- [TAREFA PROPOSTA]:
Reescreva as entradas desde a primeira linha até a linha que contém "pos(500,71)", trocando "Wrap Text" por "Shrink Text" e mantendo todo o resto igual. Deixe as imagens fora da resposta.

═══ DADOS DO EXERCÍCIO

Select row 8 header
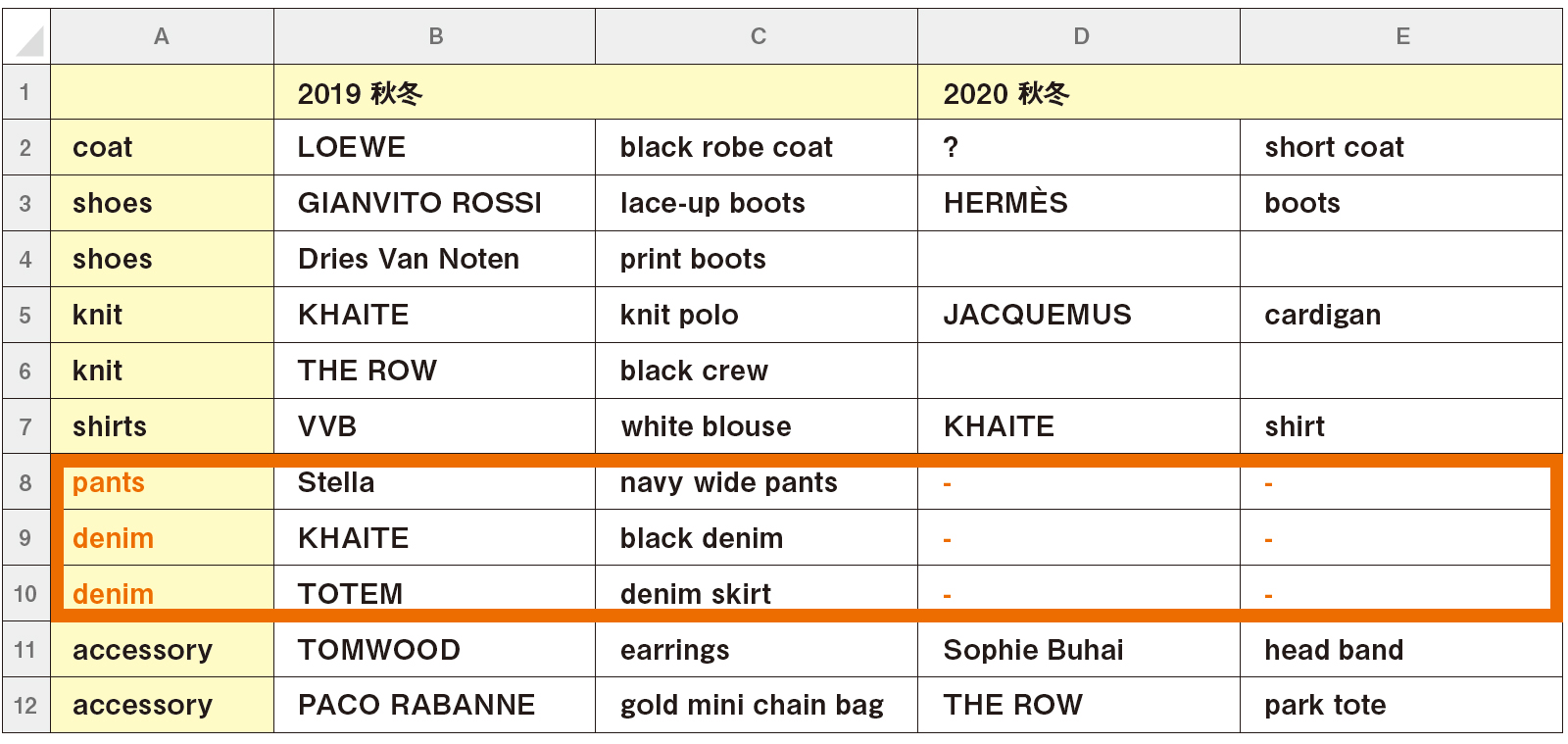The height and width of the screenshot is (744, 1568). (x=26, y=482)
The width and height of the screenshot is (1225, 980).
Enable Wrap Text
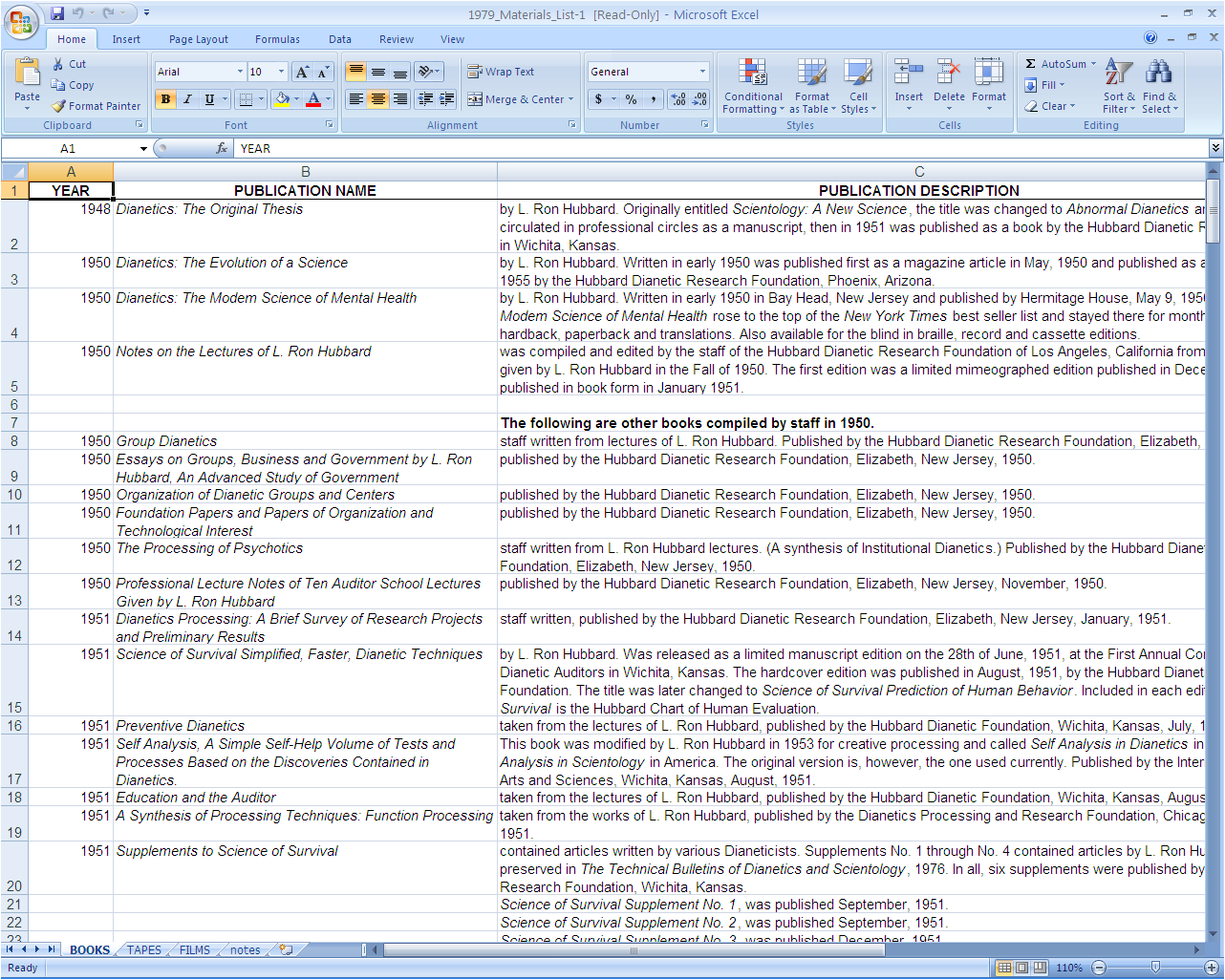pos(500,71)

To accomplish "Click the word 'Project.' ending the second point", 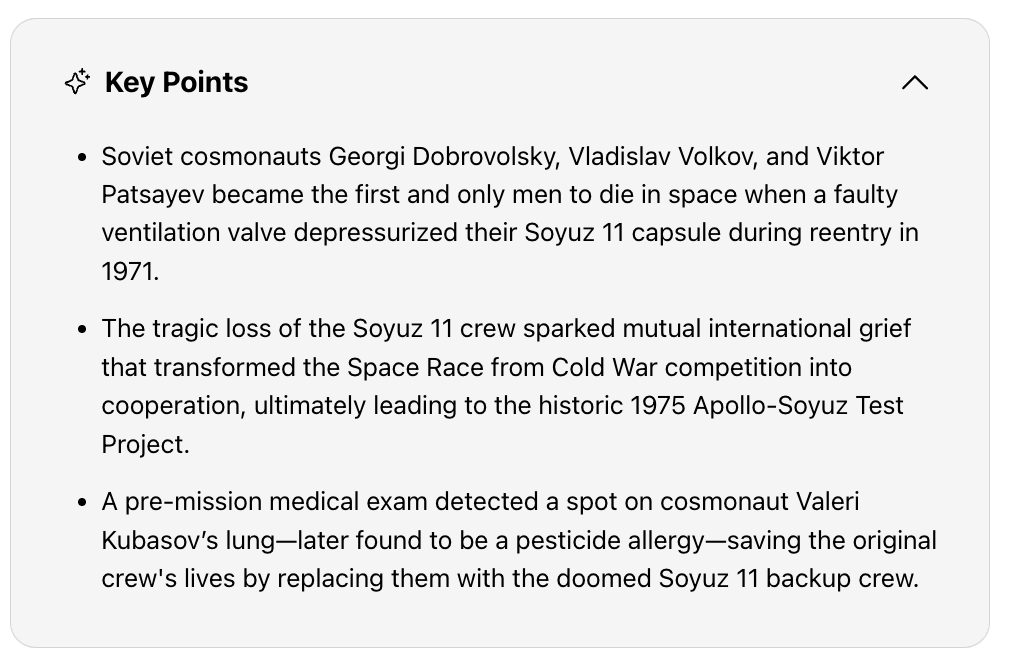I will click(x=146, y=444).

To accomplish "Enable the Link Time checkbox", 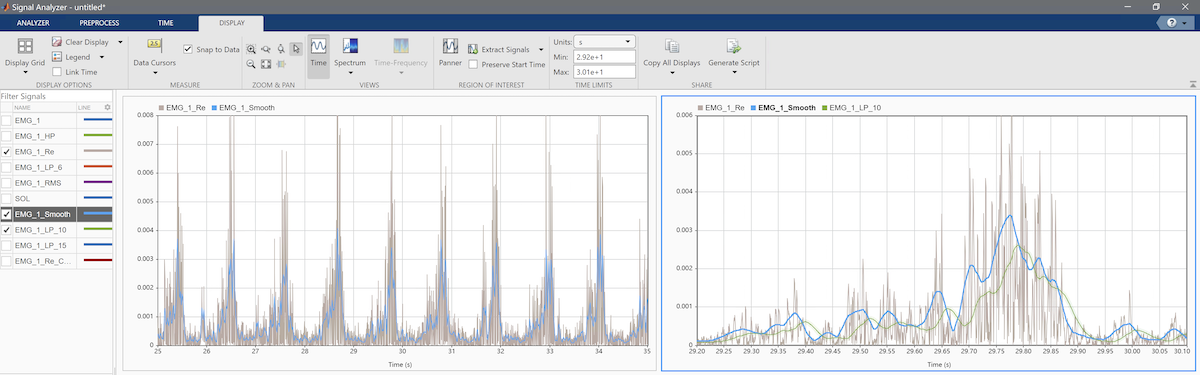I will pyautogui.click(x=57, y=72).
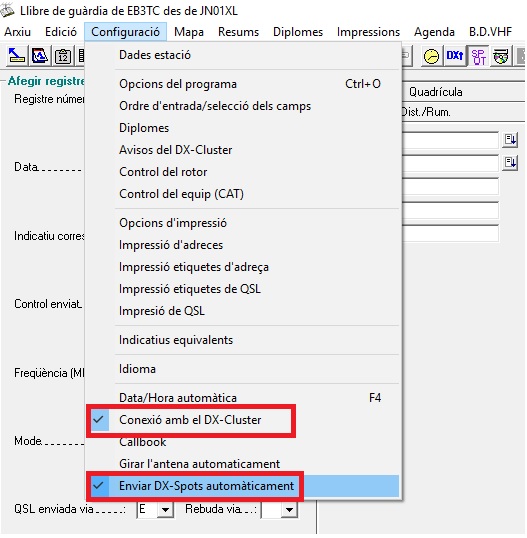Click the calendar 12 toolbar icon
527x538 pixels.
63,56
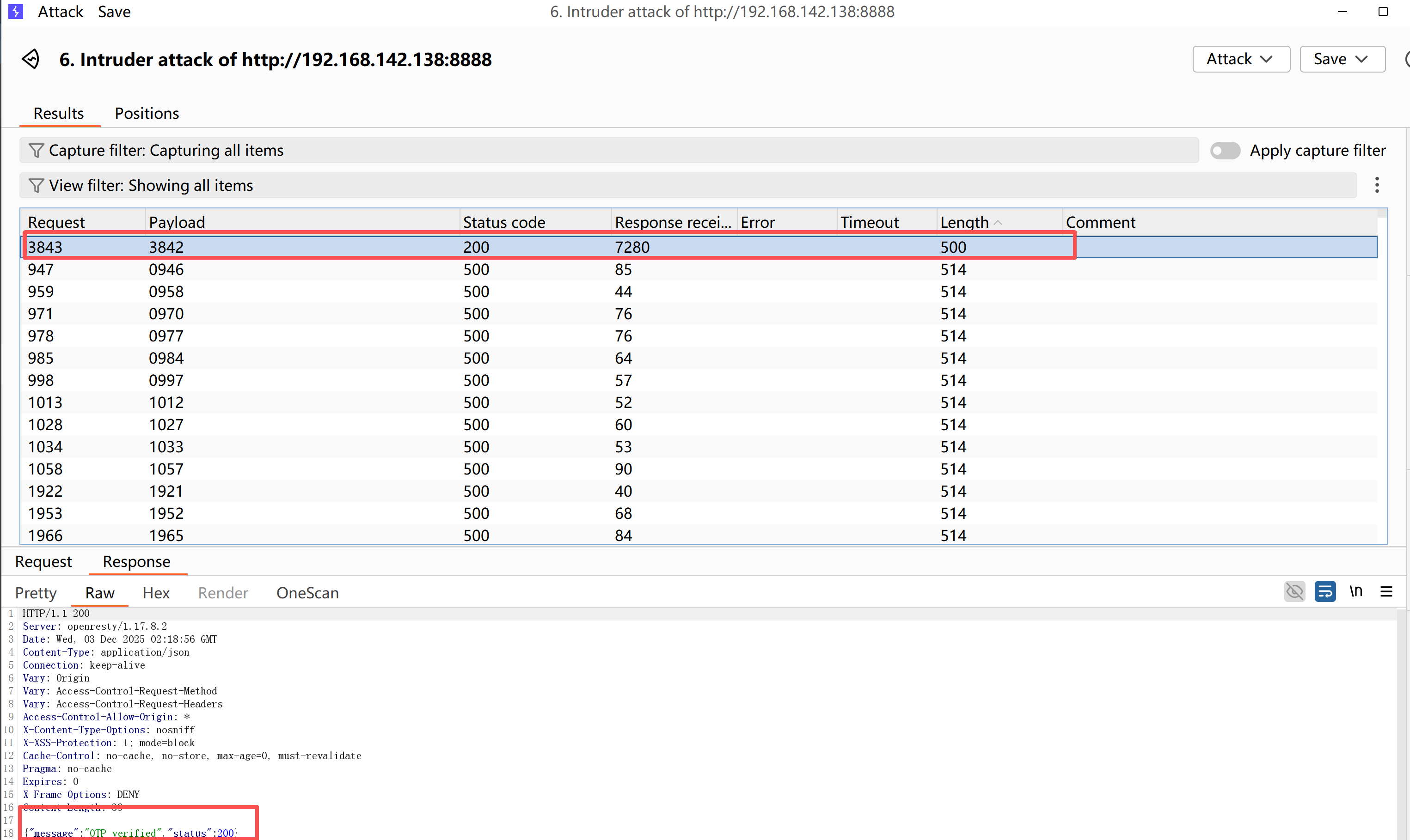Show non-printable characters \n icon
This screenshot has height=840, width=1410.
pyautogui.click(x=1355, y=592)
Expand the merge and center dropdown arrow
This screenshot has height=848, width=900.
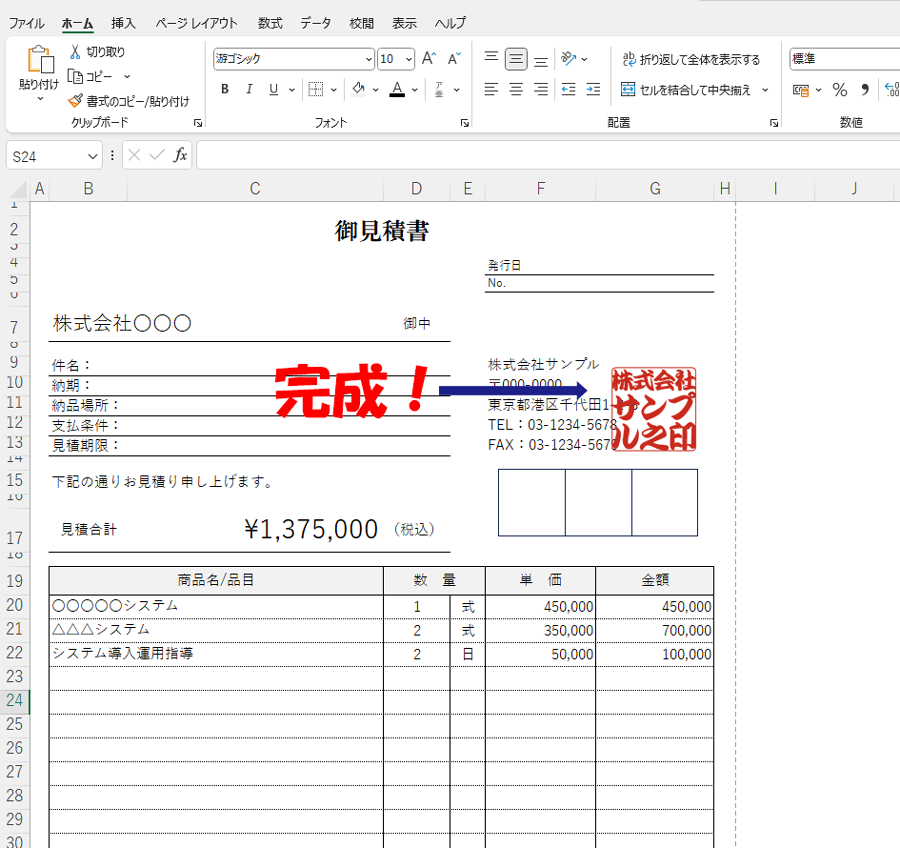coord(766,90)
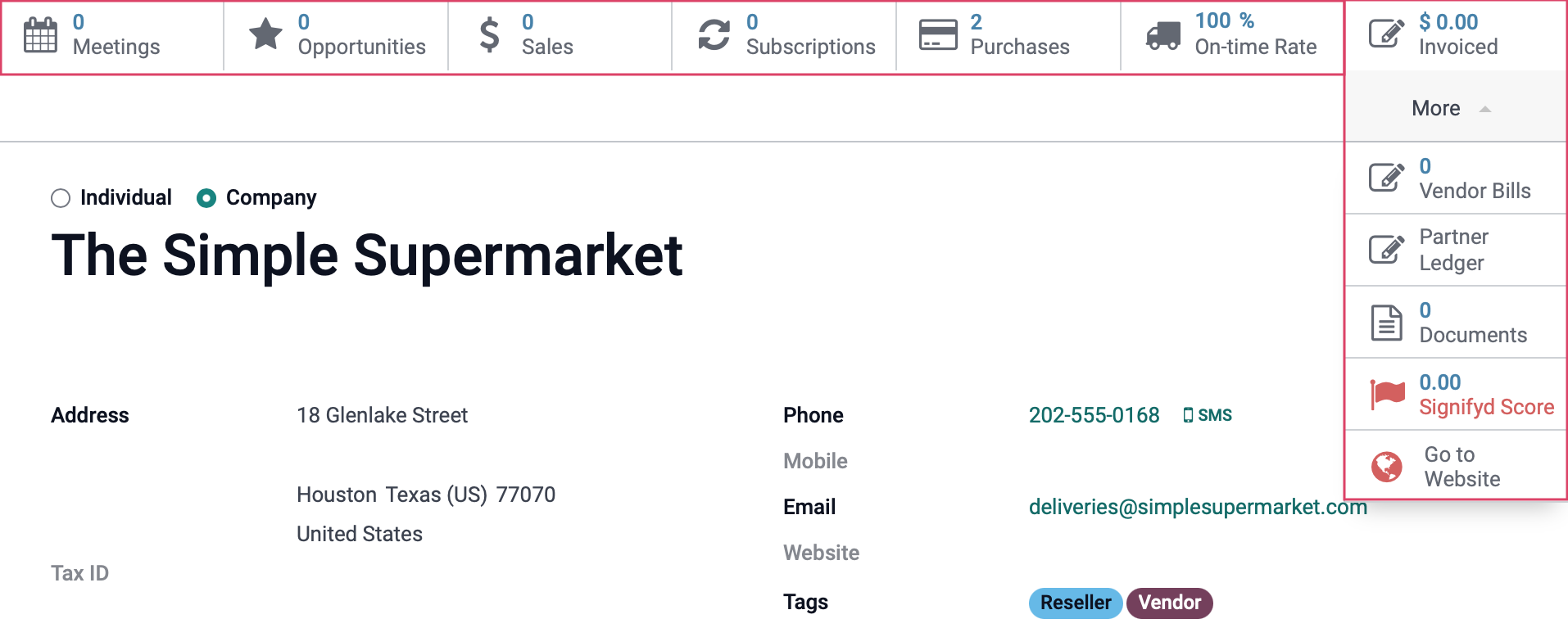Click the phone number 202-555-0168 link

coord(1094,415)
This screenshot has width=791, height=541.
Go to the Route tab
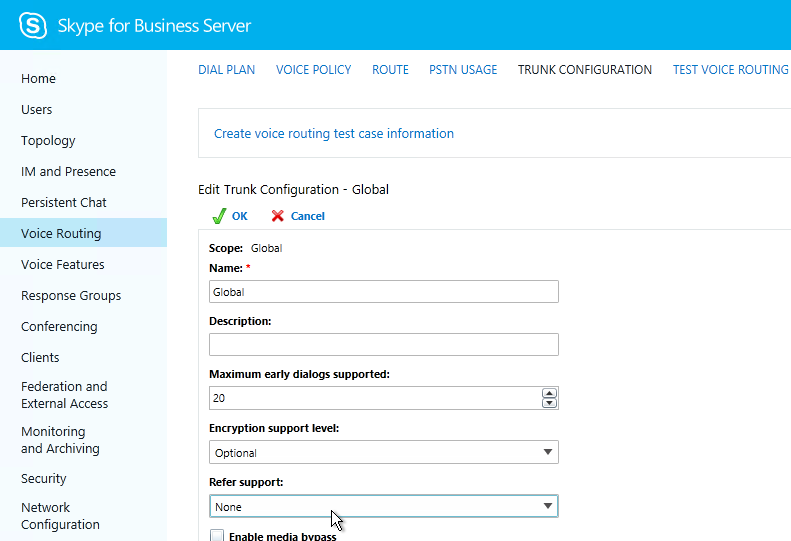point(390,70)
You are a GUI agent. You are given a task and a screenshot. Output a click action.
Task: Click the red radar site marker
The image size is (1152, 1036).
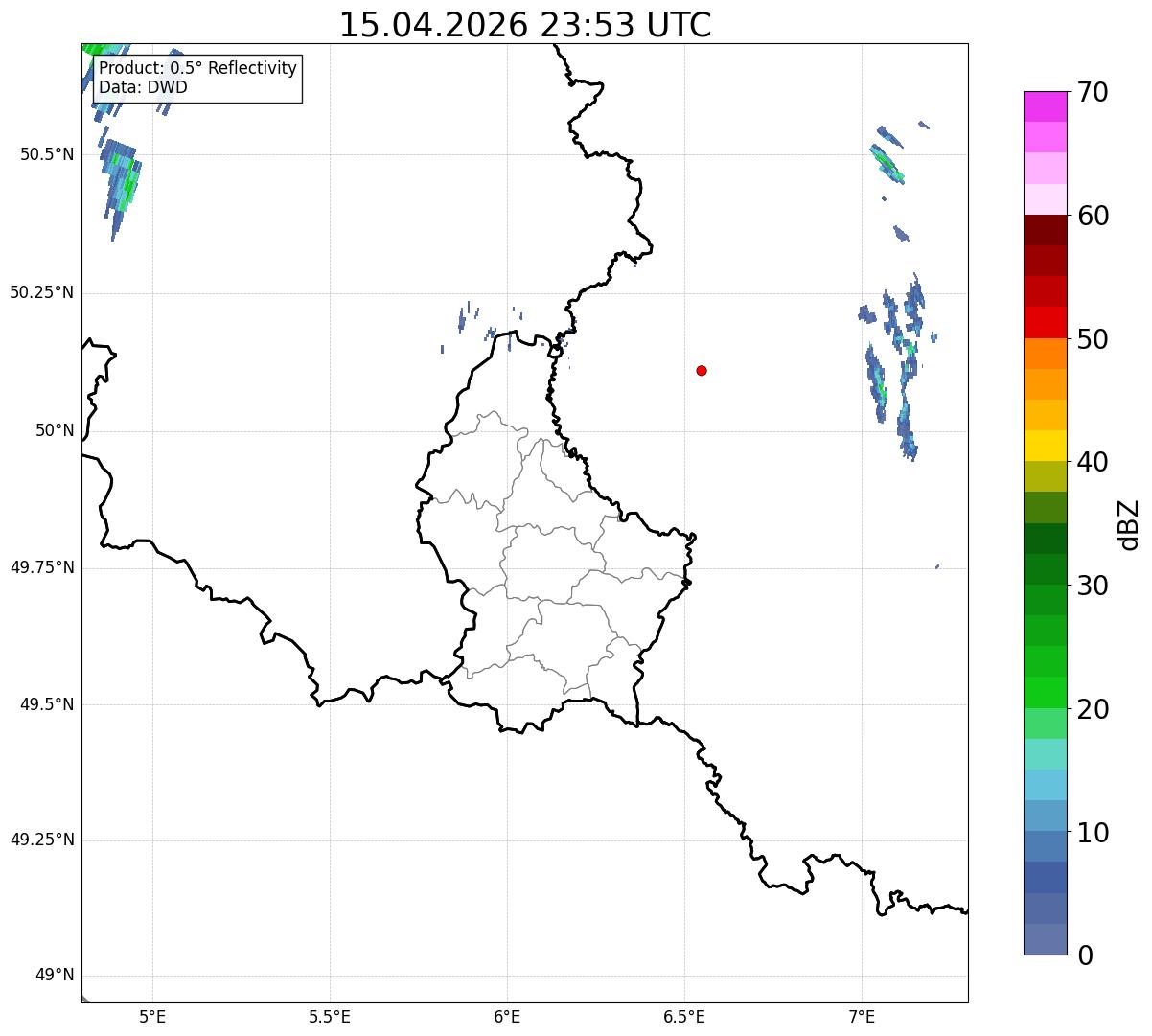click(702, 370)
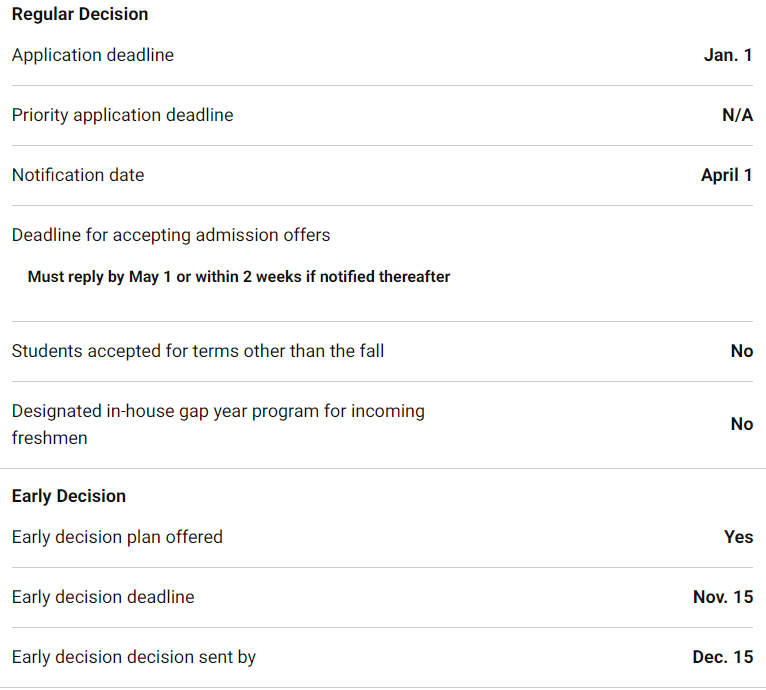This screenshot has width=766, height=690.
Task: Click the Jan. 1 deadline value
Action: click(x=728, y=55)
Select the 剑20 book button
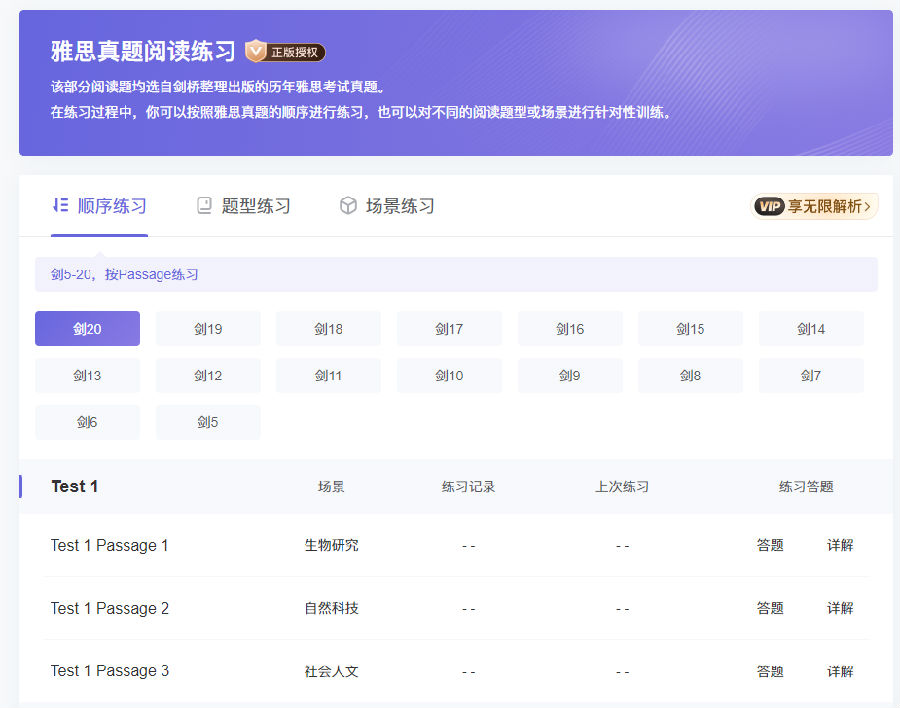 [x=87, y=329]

══════

- [RESULTADO DO EXERCÍCIO]:
Select row 8 header
The height and width of the screenshot is (744, 1568). (x=26, y=482)
The width and height of the screenshot is (1225, 980).
Enable Shrink Text
pos(500,71)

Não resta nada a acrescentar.